There was once militant British exceptionalism. I don’t know the catch phrase for it. There was once militant French exceptionalism, it was the “civilizing mission”. Both of them survived WW2 enough for Suez, Algeria, Malaysia, Kenya, Vietnam, and I don’t know what else to happen, so I don’t think that experiencing WW2 firsthand is the whole story. I think the truth also includes a sobering up of the elites of these countries that they simply didn’t have the economic/cultural might to play that role anymore. 16th century Spain broke itself on a Catholicizing mission. German elites went a different path but with a similar sense of mission. In every case nothing but (relative) economic/physical weakness/ruin ended the exceptionalism. From this view US exceptionalism will similarly morph into something less militant if and when it ceases being perceived as a sign of robust national health to the ptb.
When the implications of being dropped into a common labor market with the third world billions (amid increasing competition for scarce energy) can no longer be papered over with debt, the resulting anger will be a wild card not present in post colonial Europe. Grandiose distractions like exceptional national missions will be functional domestically in a way that they were not in 1950s Britain and France.

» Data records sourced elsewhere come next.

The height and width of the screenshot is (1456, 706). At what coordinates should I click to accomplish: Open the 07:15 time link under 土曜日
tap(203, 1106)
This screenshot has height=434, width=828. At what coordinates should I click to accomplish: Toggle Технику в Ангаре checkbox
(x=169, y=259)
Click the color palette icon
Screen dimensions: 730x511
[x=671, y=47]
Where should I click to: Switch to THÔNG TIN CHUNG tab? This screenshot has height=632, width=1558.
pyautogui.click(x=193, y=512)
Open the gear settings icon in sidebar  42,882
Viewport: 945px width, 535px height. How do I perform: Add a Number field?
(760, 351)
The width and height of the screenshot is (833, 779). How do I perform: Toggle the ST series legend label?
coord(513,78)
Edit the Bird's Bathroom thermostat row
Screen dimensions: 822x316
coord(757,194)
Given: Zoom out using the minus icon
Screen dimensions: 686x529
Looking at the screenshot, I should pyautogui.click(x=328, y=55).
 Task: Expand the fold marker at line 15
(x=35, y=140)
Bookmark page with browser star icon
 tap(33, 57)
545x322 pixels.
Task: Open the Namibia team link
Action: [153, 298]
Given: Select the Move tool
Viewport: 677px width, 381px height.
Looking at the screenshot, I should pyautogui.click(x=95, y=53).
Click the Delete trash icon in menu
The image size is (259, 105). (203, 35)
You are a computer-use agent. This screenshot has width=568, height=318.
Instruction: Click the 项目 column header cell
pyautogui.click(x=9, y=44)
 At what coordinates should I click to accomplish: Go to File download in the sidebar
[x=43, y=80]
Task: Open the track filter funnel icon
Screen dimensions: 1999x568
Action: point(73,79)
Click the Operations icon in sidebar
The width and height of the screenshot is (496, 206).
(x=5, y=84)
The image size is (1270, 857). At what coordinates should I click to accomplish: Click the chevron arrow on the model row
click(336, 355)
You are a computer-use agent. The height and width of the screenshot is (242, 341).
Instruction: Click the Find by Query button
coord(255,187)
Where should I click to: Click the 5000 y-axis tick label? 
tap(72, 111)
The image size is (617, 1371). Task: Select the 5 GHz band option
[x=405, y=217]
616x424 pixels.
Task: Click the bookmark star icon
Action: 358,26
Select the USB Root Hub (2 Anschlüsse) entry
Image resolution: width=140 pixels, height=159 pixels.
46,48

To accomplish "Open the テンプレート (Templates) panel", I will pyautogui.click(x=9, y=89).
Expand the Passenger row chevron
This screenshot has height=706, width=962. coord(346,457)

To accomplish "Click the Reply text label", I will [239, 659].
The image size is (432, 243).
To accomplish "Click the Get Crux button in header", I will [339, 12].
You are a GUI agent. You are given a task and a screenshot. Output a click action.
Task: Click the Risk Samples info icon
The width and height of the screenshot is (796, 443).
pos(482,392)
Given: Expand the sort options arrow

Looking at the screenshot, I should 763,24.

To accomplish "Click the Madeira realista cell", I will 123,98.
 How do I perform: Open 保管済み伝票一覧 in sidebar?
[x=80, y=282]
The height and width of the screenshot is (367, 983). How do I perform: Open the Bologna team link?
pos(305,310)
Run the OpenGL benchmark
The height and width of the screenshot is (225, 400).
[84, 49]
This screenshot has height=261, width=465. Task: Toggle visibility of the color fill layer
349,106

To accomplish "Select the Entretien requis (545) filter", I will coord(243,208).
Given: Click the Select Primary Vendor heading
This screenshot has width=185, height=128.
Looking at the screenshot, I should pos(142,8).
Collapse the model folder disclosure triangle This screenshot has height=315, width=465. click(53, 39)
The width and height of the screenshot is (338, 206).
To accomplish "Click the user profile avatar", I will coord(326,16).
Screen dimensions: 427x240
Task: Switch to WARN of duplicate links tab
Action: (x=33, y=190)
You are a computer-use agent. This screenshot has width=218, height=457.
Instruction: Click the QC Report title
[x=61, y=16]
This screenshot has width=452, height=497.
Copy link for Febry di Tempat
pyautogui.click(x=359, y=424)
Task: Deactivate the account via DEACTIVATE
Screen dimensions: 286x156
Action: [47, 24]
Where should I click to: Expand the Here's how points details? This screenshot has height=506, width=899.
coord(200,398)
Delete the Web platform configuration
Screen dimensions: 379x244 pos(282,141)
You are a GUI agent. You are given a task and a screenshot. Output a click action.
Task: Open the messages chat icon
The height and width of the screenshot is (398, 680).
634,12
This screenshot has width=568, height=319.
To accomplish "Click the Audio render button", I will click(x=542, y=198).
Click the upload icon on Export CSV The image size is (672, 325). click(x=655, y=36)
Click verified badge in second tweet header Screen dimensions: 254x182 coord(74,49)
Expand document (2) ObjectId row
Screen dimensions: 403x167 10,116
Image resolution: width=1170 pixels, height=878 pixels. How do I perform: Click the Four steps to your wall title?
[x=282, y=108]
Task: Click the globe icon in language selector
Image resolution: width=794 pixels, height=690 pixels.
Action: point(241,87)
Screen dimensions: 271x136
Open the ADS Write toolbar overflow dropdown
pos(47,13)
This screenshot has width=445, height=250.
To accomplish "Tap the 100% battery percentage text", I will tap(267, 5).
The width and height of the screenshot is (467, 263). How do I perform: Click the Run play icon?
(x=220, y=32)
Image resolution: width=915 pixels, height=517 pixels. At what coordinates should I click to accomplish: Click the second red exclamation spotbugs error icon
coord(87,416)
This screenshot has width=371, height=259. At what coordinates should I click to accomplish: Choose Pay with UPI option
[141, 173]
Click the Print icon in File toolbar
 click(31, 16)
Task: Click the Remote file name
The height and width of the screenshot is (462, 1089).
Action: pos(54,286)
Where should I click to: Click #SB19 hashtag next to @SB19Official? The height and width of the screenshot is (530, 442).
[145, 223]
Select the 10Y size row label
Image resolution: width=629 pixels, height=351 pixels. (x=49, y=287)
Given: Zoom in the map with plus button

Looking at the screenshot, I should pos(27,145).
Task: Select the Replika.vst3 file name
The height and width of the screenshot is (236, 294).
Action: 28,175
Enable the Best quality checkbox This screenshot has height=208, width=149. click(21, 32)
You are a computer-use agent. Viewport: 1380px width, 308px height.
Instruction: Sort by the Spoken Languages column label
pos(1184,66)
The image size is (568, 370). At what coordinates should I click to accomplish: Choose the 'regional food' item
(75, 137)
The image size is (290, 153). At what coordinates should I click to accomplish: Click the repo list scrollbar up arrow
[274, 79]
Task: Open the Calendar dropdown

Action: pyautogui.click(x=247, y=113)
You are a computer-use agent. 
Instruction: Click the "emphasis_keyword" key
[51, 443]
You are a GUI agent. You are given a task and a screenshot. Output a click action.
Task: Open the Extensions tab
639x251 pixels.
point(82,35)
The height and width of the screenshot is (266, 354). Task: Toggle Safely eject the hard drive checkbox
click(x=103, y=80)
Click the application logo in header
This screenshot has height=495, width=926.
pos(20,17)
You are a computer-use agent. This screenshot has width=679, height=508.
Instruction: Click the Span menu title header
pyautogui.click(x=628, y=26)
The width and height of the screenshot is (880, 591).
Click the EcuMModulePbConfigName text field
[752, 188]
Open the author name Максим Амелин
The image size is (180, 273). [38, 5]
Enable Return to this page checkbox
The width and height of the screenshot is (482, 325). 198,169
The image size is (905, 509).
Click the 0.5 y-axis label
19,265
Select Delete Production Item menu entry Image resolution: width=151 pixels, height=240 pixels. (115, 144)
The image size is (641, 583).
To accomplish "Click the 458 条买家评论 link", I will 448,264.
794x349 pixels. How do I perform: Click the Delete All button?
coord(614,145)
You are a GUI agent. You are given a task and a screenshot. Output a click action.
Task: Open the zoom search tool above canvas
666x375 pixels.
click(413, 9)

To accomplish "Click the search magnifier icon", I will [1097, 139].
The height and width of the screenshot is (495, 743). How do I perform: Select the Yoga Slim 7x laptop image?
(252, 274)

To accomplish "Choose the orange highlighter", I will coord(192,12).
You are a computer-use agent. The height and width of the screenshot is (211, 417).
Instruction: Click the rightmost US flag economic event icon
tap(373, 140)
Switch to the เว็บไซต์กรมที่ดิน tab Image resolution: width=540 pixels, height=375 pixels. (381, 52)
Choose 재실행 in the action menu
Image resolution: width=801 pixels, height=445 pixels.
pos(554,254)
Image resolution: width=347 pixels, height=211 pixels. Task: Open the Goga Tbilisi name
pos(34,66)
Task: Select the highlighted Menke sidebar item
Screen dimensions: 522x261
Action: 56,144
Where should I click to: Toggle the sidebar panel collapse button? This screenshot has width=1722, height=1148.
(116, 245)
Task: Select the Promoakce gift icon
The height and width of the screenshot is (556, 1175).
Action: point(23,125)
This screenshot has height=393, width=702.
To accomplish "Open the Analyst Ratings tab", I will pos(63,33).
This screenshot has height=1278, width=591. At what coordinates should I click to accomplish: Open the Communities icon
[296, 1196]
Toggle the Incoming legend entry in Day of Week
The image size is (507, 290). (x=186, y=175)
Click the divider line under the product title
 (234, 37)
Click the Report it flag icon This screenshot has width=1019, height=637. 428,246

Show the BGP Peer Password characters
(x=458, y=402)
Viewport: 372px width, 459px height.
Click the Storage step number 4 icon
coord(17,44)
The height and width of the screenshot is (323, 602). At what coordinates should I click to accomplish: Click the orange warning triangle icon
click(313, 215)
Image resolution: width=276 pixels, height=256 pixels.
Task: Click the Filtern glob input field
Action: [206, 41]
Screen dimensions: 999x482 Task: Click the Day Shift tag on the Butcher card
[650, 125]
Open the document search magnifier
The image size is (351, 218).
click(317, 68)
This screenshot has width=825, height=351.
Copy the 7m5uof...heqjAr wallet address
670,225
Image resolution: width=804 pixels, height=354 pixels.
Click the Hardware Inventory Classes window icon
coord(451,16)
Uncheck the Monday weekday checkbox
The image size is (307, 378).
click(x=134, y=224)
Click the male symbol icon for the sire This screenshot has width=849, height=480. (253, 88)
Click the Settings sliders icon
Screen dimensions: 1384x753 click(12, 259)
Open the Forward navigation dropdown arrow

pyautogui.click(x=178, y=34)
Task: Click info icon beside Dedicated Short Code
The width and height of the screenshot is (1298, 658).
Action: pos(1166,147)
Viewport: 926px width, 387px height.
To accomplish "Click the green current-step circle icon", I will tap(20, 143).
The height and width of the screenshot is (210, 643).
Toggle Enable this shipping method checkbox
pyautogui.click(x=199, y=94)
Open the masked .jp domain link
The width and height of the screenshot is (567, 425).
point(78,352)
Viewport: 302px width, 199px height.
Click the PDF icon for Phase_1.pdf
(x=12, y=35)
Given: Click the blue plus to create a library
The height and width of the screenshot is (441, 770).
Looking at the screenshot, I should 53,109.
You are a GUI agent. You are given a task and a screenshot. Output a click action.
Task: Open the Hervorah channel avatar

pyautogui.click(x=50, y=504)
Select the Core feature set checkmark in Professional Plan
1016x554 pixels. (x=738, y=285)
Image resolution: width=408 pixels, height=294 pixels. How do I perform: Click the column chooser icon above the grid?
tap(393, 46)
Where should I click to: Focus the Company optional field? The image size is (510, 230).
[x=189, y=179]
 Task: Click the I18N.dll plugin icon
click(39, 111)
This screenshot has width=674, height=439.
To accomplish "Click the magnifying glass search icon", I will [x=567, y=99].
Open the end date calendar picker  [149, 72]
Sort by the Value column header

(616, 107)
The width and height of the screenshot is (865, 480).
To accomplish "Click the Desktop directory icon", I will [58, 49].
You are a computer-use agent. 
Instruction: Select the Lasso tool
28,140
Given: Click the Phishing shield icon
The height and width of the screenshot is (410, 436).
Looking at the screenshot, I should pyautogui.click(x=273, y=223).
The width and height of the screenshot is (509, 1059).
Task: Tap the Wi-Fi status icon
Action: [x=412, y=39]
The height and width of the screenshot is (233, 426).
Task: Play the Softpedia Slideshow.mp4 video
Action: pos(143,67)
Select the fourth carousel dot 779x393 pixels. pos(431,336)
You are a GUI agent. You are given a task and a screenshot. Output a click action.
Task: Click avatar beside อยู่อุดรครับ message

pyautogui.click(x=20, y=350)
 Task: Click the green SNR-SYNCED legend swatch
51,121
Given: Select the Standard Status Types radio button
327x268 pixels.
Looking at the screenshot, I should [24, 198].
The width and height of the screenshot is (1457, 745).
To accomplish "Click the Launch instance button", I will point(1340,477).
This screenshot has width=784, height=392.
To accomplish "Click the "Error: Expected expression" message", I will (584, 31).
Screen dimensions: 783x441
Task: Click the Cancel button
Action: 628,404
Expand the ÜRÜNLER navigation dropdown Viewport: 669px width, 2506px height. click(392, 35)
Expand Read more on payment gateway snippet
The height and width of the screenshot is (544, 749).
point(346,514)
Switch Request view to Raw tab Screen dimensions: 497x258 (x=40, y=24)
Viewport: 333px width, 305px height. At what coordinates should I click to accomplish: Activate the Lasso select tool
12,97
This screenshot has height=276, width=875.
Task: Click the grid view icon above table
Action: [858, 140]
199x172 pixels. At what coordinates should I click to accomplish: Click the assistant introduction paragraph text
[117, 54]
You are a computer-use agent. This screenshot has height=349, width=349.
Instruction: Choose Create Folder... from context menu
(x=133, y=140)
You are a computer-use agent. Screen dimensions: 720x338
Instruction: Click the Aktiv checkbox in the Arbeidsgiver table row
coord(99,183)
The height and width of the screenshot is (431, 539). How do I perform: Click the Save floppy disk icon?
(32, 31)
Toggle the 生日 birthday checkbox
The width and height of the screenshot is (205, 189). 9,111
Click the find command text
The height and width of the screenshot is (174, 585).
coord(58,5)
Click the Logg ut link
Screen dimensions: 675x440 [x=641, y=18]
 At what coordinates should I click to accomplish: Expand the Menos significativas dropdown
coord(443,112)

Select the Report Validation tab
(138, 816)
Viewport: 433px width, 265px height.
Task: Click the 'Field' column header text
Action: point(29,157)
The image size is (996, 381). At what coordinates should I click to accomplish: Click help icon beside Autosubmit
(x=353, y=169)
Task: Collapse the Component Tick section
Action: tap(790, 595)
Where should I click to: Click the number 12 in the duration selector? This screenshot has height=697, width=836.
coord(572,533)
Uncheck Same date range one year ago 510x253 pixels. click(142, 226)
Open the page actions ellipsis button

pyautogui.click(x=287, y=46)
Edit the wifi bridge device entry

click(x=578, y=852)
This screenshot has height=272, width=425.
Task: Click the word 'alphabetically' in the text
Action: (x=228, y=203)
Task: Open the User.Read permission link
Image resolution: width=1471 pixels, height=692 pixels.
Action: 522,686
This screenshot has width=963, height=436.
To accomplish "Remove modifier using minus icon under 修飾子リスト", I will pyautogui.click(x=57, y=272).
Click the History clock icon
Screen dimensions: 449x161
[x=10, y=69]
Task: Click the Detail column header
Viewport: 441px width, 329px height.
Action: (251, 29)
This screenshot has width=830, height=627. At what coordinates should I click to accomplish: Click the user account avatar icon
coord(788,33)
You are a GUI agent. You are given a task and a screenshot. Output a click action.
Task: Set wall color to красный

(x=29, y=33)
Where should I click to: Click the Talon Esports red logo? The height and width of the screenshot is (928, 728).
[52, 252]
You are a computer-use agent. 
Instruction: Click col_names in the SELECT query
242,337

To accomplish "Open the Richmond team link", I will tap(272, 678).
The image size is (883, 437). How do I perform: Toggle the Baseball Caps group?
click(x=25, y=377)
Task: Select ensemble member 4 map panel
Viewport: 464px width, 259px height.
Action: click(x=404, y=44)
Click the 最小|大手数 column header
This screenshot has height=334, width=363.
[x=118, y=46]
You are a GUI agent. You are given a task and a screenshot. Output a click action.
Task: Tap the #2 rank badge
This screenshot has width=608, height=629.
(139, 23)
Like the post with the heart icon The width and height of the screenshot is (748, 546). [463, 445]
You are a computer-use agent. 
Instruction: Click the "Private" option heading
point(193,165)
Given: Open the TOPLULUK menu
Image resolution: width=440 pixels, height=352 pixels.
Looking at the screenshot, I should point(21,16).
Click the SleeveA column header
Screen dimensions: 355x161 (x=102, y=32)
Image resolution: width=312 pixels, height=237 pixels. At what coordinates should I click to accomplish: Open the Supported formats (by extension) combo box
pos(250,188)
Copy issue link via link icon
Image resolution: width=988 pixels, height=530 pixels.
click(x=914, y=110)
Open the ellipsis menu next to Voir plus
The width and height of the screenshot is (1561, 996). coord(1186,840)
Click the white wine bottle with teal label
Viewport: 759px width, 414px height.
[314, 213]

Posted by: boxcar mike | Mar 6 2007 2:55 utc | 35

Everything posted above was very interesting, most of it quite accurate. It can all be summed up in two words: Manifest Destiny. These two words can be used to justify anything that has ever been done by America, good, bad or otherwise. American children have this ideal force fed to them all the way through the school system. Until this concept is completely discredited and abandoned, we will continue doing as we’ve always done.